Rewrite the records below, replacing every occurrence of "GUI agent" with "interface agent" and changing nothing else.

##### Raw data

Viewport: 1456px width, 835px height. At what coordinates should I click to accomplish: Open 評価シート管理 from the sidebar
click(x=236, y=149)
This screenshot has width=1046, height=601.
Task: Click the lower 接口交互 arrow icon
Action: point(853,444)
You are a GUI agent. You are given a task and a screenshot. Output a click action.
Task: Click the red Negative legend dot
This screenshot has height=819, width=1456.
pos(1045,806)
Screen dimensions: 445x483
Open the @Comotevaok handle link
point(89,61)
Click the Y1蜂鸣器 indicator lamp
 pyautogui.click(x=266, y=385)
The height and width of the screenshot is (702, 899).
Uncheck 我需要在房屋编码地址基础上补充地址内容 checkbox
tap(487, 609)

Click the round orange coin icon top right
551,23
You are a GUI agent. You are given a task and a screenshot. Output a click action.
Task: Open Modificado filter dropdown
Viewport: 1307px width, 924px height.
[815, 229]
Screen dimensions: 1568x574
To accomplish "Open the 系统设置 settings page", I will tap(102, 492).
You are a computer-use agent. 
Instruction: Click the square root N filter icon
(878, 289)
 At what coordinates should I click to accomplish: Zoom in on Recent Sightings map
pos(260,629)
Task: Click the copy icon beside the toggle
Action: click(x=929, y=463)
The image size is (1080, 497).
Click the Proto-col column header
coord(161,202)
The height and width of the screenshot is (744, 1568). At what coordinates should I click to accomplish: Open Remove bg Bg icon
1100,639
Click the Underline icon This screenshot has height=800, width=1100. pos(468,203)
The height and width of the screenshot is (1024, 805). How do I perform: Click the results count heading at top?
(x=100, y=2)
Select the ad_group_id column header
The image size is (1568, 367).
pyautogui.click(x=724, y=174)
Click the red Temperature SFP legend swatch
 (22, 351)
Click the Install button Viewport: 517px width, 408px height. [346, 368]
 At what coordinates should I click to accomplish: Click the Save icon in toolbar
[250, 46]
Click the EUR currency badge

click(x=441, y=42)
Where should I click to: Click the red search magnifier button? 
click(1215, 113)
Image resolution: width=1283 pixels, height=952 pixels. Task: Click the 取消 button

##########

Expected answer:
Viewport: 1456px width, 835px height. At what coordinates should I click to accomplish: Open 評価シート管理 from the sidebar
click(x=236, y=149)
This screenshot has width=1046, height=601.
Task: Click the lower 接口交互 arrow icon
Action: point(853,444)
You are a interface agent. You are given a task and a screenshot. Output a click action.
Task: Click the red Negative legend dot
This screenshot has height=819, width=1456.
pos(1045,806)
Screen dimensions: 445x483
Open the @Comotevaok handle link
point(89,61)
Click the Y1蜂鸣器 indicator lamp
 pyautogui.click(x=266, y=385)
The height and width of the screenshot is (702, 899).
Uncheck 我需要在房屋编码地址基础上补充地址内容 checkbox
tap(487, 609)

Click the round orange coin icon top right
551,23
You are a interface agent. You are given a task and a screenshot. Output a click action.
Task: Open Modificado filter dropdown
Viewport: 1307px width, 924px height.
[815, 229]
Screen dimensions: 1568x574
To accomplish "Open the 系统设置 settings page", I will tap(102, 492).
You are a computer-use agent. 
Instruction: Click the square root N filter icon
(878, 289)
 At what coordinates should I click to accomplish: Zoom in on Recent Sightings map
pos(260,629)
Task: Click the copy icon beside the toggle
Action: click(x=929, y=463)
The image size is (1080, 497).
Click the Proto-col column header
coord(161,202)
The height and width of the screenshot is (744, 1568). At what coordinates should I click to accomplish: Open Remove bg Bg icon
1100,639
Click the Underline icon This screenshot has height=800, width=1100. pos(468,203)
The height and width of the screenshot is (1024, 805). How do I perform: Click the results count heading at top?
(x=100, y=2)
Select the ad_group_id column header
The image size is (1568, 367).
pyautogui.click(x=724, y=174)
Click the red Temperature SFP legend swatch
 (22, 351)
Click the Install button Viewport: 517px width, 408px height. [346, 368]
 At what coordinates should I click to accomplish: Click the Save icon in toolbar
[250, 46]
Click the EUR currency badge

click(x=441, y=42)
Where should I click to: Click the red search magnifier button? 
click(1215, 113)
Image resolution: width=1283 pixels, height=952 pixels. Task: Click the 取消 button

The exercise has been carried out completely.